Still Life in a Major Key by Mikhail Larionov

While others don't seem any better to me than what some kindergartner might throw together during free time.

I know, I'm such a philistine, right?

Blue Cap by Alexej Jawlensky
And yet, there are some pieces which might seem to qualify for that which I still love.

The Boats at Martigues by Raoul Dufy
There are others I thought at first were like that which, upon closer inspection, I came to like very much.

Portrait of Dolly by Kees van Dongen
To tell you the truth, I'm not really sure where the line is drawn. And it doesn't really matter because my opinion about art is important to no one, not even me. I can usually find stuff that I like, or at least find interesting, almost anywhere.

Still, there were a few things I thought were worth noting.

York Way Railway Bridge from Caledonian Road, Winter by Leon Kossoff
For instance, I really loved the painting above by Kossoff, Christ Church in Spitalfields. But then there was this other one, of York Way Railway Bridge, that I literally could not make out what it was. It wasn't until I looked at my own photo that I could discern any shapes I could understand. 

Then, once again, I found the difference between seeing paintings in real life so much more powerful than looking at the same things in photos, whether online or in books, or even my own photos on my computer. 

I have no idea who these paintings are by, or what they're called, and I don't care. But I know that you can't see the lifelike texture of this woman's skin the way you can in the painting.

You also can't see the delicacy of the neck ruffs of all the people in this painting. But I can tell you that I was spellbound in front of it for quite some time, looking at all the details, in spite of the fact that this is not at all the type of painting I usually like.

What you can see in that painting, however, is glare from the lights above it and elsewhere in the room. That was the only thing about the Courthauld Gallery that I did not like at all, and I was surprised by it. I've never been in a museum or gallery before that the lighting was an actual obstacle to viewing the art.

I was fascinated by this guy's skin tones, as well. His beard, too.
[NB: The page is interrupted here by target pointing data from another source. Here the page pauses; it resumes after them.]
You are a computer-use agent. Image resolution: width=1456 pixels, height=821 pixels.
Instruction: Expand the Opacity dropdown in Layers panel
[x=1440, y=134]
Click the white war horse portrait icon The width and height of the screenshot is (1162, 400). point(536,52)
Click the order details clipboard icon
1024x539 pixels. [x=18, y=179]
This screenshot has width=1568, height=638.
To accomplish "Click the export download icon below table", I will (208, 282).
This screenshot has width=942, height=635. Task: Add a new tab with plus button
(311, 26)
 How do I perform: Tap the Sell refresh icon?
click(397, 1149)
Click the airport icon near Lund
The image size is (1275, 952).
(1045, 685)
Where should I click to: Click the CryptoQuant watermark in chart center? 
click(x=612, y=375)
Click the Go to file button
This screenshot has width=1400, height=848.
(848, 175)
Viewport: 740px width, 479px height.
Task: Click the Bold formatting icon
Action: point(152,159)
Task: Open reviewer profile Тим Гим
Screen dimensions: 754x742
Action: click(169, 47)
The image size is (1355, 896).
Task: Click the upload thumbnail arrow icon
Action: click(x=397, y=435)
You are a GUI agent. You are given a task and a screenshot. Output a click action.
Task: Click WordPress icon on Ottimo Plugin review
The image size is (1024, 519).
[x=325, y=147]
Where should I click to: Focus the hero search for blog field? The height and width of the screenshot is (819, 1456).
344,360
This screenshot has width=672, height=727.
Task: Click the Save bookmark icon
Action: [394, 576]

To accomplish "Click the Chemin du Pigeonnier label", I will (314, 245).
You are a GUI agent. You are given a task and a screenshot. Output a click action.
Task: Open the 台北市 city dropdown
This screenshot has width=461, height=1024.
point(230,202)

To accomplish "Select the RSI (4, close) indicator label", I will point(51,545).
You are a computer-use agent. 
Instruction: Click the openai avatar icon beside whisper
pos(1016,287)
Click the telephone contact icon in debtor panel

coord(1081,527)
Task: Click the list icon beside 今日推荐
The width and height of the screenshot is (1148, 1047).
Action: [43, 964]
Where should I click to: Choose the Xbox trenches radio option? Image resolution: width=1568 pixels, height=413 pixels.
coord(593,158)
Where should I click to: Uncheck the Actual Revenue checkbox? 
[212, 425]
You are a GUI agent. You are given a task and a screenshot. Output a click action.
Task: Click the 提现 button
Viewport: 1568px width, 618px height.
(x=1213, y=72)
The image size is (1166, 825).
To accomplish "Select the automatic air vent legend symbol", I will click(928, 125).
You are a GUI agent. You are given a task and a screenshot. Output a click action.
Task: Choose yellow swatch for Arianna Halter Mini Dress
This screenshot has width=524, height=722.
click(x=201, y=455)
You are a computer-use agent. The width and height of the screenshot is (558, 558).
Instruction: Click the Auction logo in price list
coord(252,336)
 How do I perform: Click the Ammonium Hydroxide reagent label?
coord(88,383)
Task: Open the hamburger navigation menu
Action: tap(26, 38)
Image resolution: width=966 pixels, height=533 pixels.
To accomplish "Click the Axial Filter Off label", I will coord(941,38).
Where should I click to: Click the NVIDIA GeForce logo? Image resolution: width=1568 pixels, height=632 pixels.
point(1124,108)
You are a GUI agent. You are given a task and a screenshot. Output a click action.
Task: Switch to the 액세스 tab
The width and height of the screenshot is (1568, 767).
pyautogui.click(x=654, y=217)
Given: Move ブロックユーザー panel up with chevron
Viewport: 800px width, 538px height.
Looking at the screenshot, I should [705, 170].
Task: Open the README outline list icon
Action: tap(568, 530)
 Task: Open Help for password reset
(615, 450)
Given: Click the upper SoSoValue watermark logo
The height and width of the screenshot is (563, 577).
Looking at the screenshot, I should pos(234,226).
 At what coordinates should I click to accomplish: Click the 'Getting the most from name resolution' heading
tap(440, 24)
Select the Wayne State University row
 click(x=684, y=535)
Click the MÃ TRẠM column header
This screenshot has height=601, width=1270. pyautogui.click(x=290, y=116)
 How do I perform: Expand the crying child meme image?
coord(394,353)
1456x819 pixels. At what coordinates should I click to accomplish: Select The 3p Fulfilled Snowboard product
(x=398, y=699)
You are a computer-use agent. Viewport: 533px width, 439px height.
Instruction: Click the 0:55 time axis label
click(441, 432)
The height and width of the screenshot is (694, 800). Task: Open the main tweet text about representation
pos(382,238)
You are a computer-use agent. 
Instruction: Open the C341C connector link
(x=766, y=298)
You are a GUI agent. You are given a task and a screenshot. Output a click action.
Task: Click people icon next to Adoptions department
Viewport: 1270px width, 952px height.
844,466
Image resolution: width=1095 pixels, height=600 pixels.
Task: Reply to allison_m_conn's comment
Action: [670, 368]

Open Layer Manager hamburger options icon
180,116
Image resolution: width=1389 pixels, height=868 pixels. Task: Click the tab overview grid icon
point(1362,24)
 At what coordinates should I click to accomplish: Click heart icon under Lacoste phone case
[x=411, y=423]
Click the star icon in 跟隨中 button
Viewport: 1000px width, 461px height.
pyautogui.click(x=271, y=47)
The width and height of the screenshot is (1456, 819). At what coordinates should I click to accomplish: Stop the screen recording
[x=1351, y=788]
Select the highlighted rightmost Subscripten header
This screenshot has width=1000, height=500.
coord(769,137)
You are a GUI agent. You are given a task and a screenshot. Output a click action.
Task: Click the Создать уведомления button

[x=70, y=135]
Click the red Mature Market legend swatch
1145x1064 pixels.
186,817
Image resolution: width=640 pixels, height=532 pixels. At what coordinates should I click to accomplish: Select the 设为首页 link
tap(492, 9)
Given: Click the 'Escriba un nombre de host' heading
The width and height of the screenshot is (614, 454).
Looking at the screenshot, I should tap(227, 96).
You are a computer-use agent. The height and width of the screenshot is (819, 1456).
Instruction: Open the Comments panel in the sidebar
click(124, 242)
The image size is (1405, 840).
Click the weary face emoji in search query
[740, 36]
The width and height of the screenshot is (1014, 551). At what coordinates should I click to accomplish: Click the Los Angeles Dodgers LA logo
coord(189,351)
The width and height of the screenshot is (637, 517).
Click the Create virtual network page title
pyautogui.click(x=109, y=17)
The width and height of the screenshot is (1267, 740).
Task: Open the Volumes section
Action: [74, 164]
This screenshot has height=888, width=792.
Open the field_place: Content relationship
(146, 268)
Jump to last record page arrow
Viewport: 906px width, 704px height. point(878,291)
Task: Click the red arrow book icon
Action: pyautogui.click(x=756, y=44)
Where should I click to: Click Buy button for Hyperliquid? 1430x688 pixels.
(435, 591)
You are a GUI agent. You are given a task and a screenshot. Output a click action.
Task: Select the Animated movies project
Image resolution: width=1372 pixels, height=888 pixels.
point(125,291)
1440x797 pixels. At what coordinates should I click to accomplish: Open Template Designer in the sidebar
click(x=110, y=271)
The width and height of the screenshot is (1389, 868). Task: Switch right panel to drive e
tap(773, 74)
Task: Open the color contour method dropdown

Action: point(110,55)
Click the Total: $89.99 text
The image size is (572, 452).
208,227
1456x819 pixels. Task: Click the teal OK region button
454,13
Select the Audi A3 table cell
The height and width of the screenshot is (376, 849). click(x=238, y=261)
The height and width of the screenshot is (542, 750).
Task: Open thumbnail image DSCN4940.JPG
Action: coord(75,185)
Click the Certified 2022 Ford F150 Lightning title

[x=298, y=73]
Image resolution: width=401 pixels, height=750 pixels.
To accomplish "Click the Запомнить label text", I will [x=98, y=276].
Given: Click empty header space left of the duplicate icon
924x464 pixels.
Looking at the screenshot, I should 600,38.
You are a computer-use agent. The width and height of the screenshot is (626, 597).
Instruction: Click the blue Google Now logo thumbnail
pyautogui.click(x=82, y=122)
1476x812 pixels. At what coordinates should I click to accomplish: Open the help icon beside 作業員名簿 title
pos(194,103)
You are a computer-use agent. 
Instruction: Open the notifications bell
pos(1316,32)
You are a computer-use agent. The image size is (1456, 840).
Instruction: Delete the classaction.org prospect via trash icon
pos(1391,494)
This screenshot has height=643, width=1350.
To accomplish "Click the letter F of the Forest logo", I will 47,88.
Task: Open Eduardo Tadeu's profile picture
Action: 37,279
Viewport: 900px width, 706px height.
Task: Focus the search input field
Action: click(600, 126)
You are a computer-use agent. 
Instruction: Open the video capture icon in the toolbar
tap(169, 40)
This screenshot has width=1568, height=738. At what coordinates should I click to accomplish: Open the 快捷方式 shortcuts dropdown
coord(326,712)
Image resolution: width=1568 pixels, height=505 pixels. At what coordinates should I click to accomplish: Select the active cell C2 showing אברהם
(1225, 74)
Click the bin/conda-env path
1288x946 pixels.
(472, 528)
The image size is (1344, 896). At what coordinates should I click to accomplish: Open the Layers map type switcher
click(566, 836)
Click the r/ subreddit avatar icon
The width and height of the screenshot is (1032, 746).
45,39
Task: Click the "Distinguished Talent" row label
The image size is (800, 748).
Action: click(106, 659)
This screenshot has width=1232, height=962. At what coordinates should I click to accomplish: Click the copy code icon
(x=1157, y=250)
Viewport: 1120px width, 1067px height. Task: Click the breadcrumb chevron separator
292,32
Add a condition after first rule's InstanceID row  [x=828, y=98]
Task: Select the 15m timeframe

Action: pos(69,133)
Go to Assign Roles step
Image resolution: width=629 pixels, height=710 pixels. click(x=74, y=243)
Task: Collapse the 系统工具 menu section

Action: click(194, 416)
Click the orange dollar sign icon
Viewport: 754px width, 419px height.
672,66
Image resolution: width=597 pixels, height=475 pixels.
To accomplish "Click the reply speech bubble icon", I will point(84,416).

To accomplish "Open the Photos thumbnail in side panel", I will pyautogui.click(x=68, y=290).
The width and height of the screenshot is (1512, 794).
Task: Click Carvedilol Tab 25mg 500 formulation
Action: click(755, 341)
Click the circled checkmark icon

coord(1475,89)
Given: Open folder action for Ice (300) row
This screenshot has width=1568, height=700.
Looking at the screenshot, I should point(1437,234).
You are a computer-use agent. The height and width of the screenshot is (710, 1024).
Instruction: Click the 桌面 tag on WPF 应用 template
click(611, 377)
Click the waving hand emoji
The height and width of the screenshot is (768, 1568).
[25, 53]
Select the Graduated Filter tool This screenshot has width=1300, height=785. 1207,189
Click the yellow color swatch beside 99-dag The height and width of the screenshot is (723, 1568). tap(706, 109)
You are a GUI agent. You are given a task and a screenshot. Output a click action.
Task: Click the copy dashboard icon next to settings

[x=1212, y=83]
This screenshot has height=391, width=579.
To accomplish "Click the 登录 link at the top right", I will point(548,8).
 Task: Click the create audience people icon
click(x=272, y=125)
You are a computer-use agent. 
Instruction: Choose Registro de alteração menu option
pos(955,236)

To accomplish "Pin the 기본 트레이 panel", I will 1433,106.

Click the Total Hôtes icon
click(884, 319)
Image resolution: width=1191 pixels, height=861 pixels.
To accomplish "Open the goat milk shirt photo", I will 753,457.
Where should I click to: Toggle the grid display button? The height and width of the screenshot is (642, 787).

But you can see a reflection of the window behind me right smack in the middle of this painting.

Whereas, in this huge painting of Cain and Abel, I had to keep moving around for a while until I could see the face of the guy in the headlock.

I took this photo standing right in front of this painting. The glare goes from top to bottom, but is much worse right in the middle.


This is such a long post, I know I should just skip my bathroom fetish, but I went to two which shot straight to the top of my list of favorites, so I have to share them here.

The ladies toilet at L'ulivo's is not only beautiful and elegant, it is impressive for being both in a tiny space. And huge bonus points for hand lotion next to the soap. Much appreciated.

On the other hand, Curzon Cinemas may have tiny theaters in a small shopping center, but their ladies room is spacious and a bit spacey looking. 

This photo does not do it justice, but it had a very serene and somewhat elegant vibe of its own.

Still, I might not have been quite so impressed had it not been for the stalls.

Talk about spacey looking. The doors were all closed, so you didn't get the full effect until you opened one, and then what a surprise. 

They had this wild pink glow going on. Wowser.

So, that was my week in London. Or, at least, the things I did besides just walking around, taking pictures and buying paracetamol with codeine over the counter at every Boots I came to just because I could.

I then took the Eurostar to Paris. I love everything about that trip. Leaving from St. Pancras, which is gorgeous, and arriving at Gare du Nord, which I also love. Midtown to midtown is so convenient, and the journey so comfy. I mostly stuck to lesser known attractions there, as well, that post coming up next. 

Currently I'm in Montpellier for a week, and will hopefully have a post up soon after I leave. 

I plan to visit Arles, another stop on my Van Gogh fangirl journey - I'm kicking myself for not going back to Amsterdam before heading south from Paris. Then I am headed to Tangier on the 12th. 

Not quite sure, still, what I'm doing between now and then. But I've got a few more days to figure it out. Will let you know how it goes. Au revoir!